Honeywell will license its proprietary process technologies to produce the refrigerant to NFIL, which will manufacture Solstice yf in India exclusively for Honeywell. Small-scale production is expected to begin by the end of 2016.
This agreement is in line with Honeywell’s commitment to meet growing demand through a robust global supply infrastructure. Honeywell and its key suppliers are investing around USS 300 million (Rs 1,895 crore) to increase global production capacity for Solstice yf, including the construction of a new, world-scale manufacturing plant using new process technology at the company’s existing Geismar, La, refrigerants manufacturing site.
“More than 8 million cars on the road today safely use Solstice yf. That number is expected to grow to more than 18 million cars by the end of 2016. This agreement reflects our commitment to delivering the supply chain reliability and security that customers can rely upon as they transition to next-generation products that are safe to use, available today and capable of making a significant positive environmental impact,” said Ken Gayer, vice-president and general manager of Honeywell Fluorine Products. “Honeywell’s supply agreement with NFIL, one of India’s largest manufacturers of specialty fluorochemicals, represents a first step in our commercial relationship that will help us to meet growing global demand for Solstice yf.”
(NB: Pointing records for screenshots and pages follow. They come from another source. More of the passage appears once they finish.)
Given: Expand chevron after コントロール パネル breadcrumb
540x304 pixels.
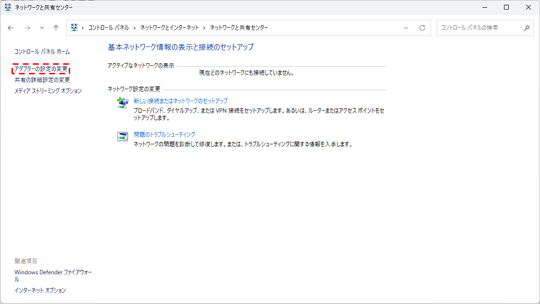Looking at the screenshot, I should (x=135, y=28).
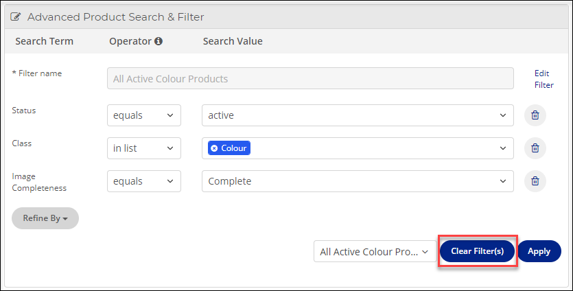This screenshot has height=291, width=573.
Task: Click the Apply button
Action: tap(539, 251)
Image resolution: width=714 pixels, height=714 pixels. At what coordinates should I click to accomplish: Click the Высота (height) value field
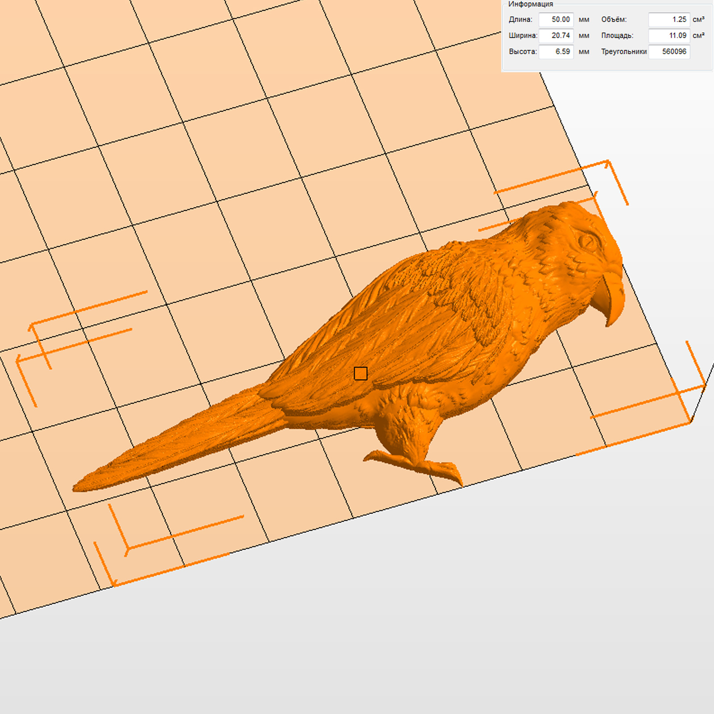tap(556, 52)

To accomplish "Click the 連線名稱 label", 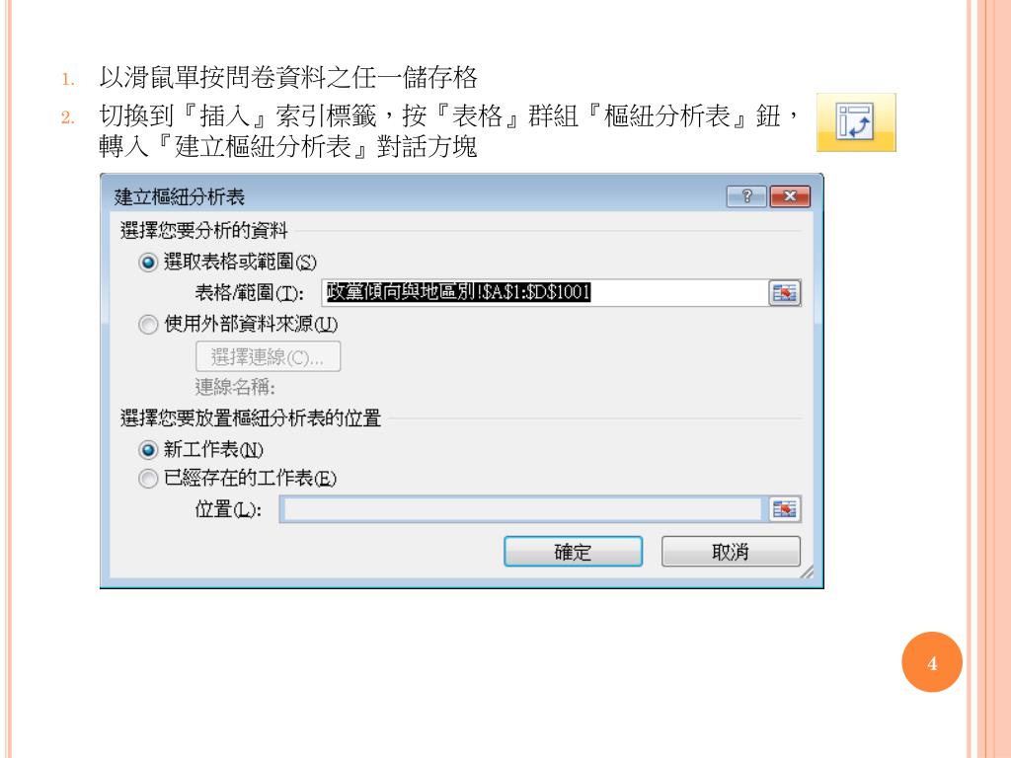I will pyautogui.click(x=235, y=387).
Solstice yf, also known as HFO-1234yf, is a next-generation hydrofluoro-olefin (HFO) refrigerant that is a near drop-in replacement for R-134a, a hydrofluorocarbon (HFC) with a global warming potential (GWP) of 1,300, for use in in vehicle air conditioning systems globally. Solstice yf is also being used in a growing number of stationary air-conditioning and commercial refrigeration applications. The demand for Solstice yf for use in mobile air conditioning is increasing rapidly due to increased global environmental regulations and policies aimed at reducing the global warming impacts of HFCs.
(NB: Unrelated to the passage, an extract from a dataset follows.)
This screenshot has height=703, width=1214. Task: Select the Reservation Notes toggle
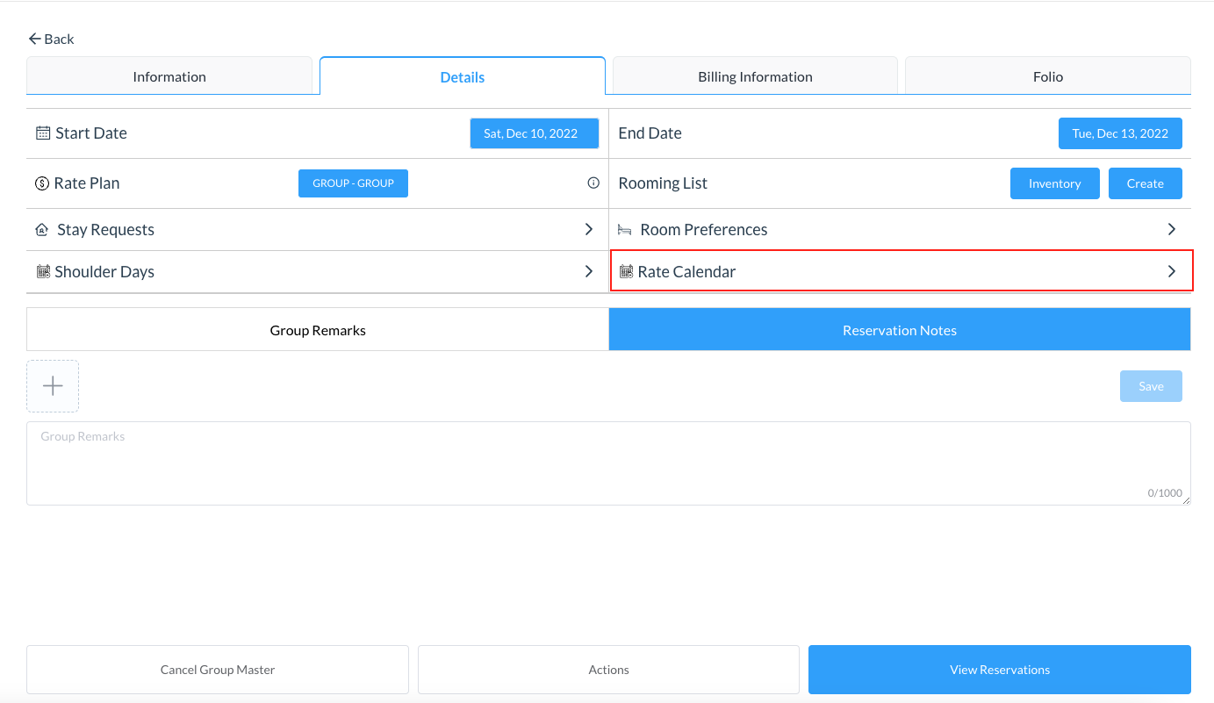[900, 330]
- The U.S. Environmental Protection Agency has approved Solstice yf for use as a low-global-warming replacement for R-134a, which is banned in mobile air-conditioning systems in new passenger cars and light-duty trucks starting in model year 2021.
- Automakers in the U.S. are also adopting Solstice yf to help comply with Corporate Average Fuel Economy (CAFE) standards and vehicle greenhouse gas standards, which aim to improve the average fuel economy and reduce greenhouse gas emissions associated with cars and light trucks.
- The MAC directive in the European Union is aimed at reducing greenhouse gas emissions of air-conditioning systems in passenger cars and light commercial vehicles. The directive requires that refrigerants in all new vehicle types sold in Europe after January 1, 2013 have a GWP below 150, and that all cars sold in Europe after 2017 must meet the new GWP requirement of less than 150.